EXERCISE REQUIREMENTS: Please copy the rows from the one containing "Go to page 18 of results" through the one containing "pyautogui.click(x=1279, y=713)", swapping "page 18" for "page 20" and keeping everything else the same. Give only those rows, without the pictures.

>> start DATA FOR THE TASK

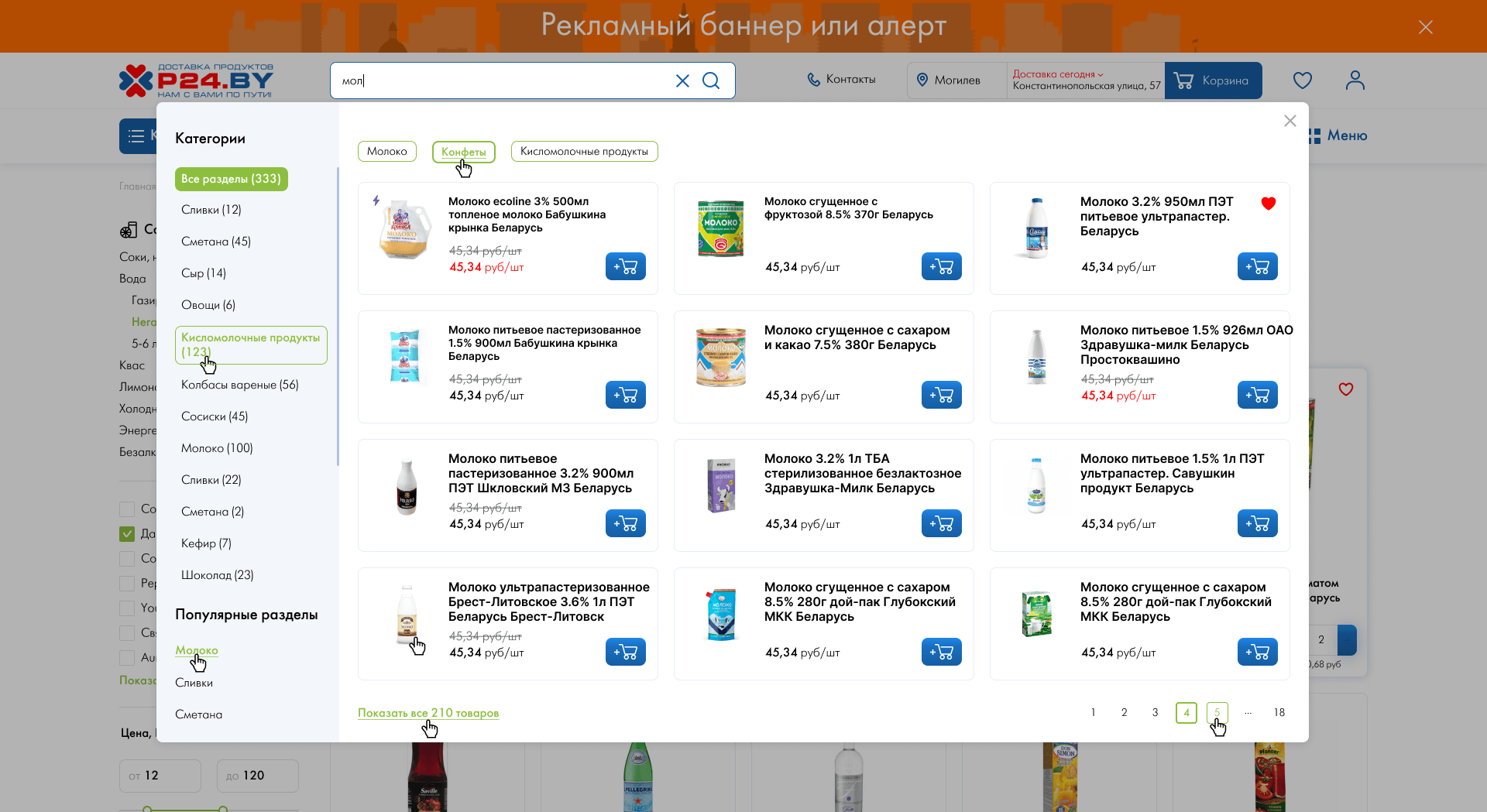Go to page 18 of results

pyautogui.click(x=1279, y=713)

>> end DATA FOR THE TASK
>> start DATA FOR THE TASK

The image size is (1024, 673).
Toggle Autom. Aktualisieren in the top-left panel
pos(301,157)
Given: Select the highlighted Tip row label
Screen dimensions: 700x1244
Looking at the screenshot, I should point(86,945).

>> end DATA FOR THE TASK

SOLUTION TO THIS TASK:
Go to page 20 of results

pyautogui.click(x=1279, y=713)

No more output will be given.